We continued up to London, couldn't find accommodation for the night at all there, every place was full up so eventually we had to continue by train up to York where I was due to be demobbed.
When we got to York again we couldn't find accommodation and a taxi driver eventually took us to the house of a friend of his who allowed us to sleep on his settee for the night and I was demobbed the next day and we came back to Ireland and my demobbed date was the 30 November 1946 although I had a long long leave after that.
I mentioned earlier in my story when I join up that my best friend Tom Boomer and I joined up together and both volunteered for the Royal Ulster Rifles we stayed together for a long time in the Royal Ulster Rifles until we were both taken for commissions.
Tom was commissioned into his own regiment the Royal Ulster Rifles he was a lovely lad but unfortunately as a young Second Lieutenant he was reported missing on his first day when he landed at Anzio on 8 February 1944. His body was never found, so he was killed, such a sad thing.
So I journeyed back to Northern Ireland, unfortunately it was nearly impossible to get accommodation. There was myself as a disabled ex-army officer and my wife as a German refugee who had served in the RAF but no matter where we went, Belfast Corporation everywhere, no housing was available. It became common practice at that time; talk was that unless you paid a back-hander you would never get a house.
So I lived in a dundering inn of a place three miles from Donaghadee a tumbled down cottage, no electric, no water, dry toilets I had to cycle a mile on a bicycle to get a bucket of water for drinking and very little money, I mean you don't get much of a chance to save in the British Army and you weren't all that well paid.
Although I had a long leave I went back to the firm I worked for before the war, the firm of Lyle and Kinahan, I had worked for them for five years before I joined up and each time I was on leave they were keen that I should come back after the war otherwise I might have stayed on in the Army because they did ask me to stay on when it was due for my release, and I often think afterwards that I was foolish not to have done it.
When I went back to Lyle and Kinahan they offered me a job providing that I would start immediately and work a lot of unpaid overtime because it was the end of their financial year and they were badly behind with their work but the salary they offered me was 拢200 per year, it seems unbelievable, however, I had to take the job and I continued working for them and worked hard and in many ways made myself indispensable.
When the first manager's job came available I was the only one fit to do it and when Sir Robin Kinahan became Lord Mayor I was the only person in the firm fit to run it and I was made a Director. I was good at studying, I finished up actually as Director of Lyle and Kinahan in charge of their wine and spirit department, at that time they were the biggest wine merchant in Ireland and I became a wine expert, I was understood to be one of the best trained people in the trade. I knew how to blend whiskey, I knew how to look after and bottle wine and I got on very well with our best customers and had some of the best customers in Northern Ireland tied to me, the like of Short Brothers and Harland's Club.
I got on remarkably well and the company bought a number of other companies, Larne Mineral Water Company, Hamilton Todds of Coleraine, William McClelland and Sons of Ballymena and Ballymoney and Belfast and I was a Director of all those companies as well.
It was very hard work but eventually the company was bought over by Charingtons and then later on Charingtons were bought over by Bass, so I finished my working life working for Bass. I had to retire early; I retired at 59 because my wartime injuries were getting worse and worse and at one stage I was in a wheel chair.
I hope my story is of interest to you and I can assure you that everything in it is absolutely true, nothing added and only a little left out. Thank you for reading and good-bye.

• _Required work_: According to the memoir excerpt, on what date was the writer demobbed?

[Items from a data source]
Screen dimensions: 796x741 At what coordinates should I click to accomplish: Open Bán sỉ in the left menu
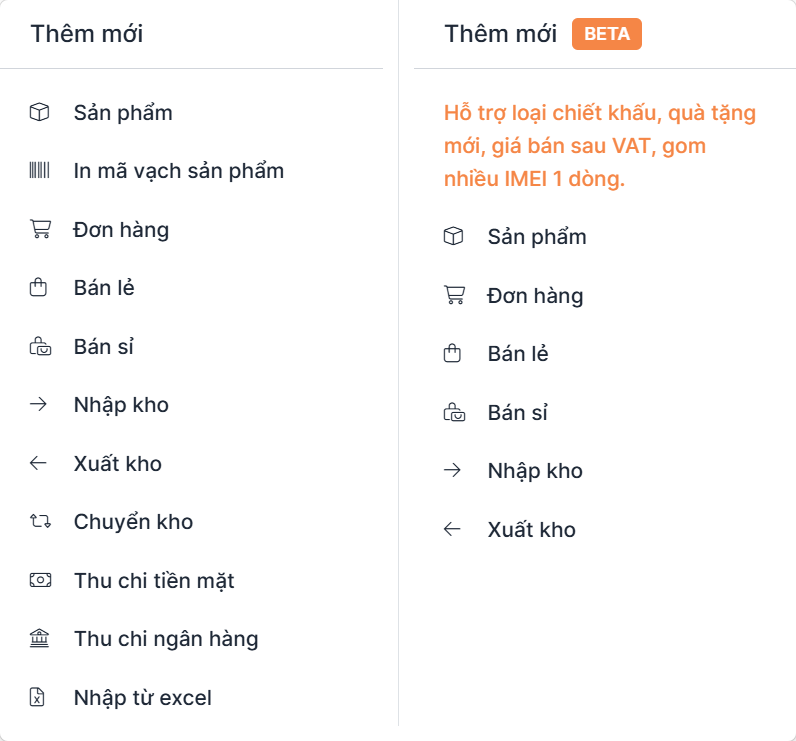(x=104, y=347)
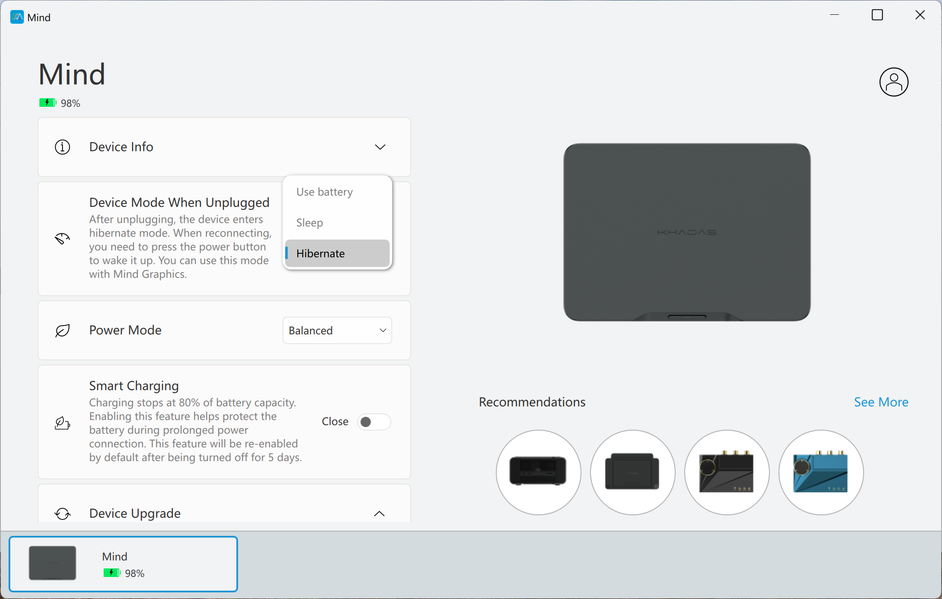The width and height of the screenshot is (942, 599).
Task: Click the Device Mode When Unplugged gauge icon
Action: click(x=62, y=239)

• _Response to this task_: 30 November 1946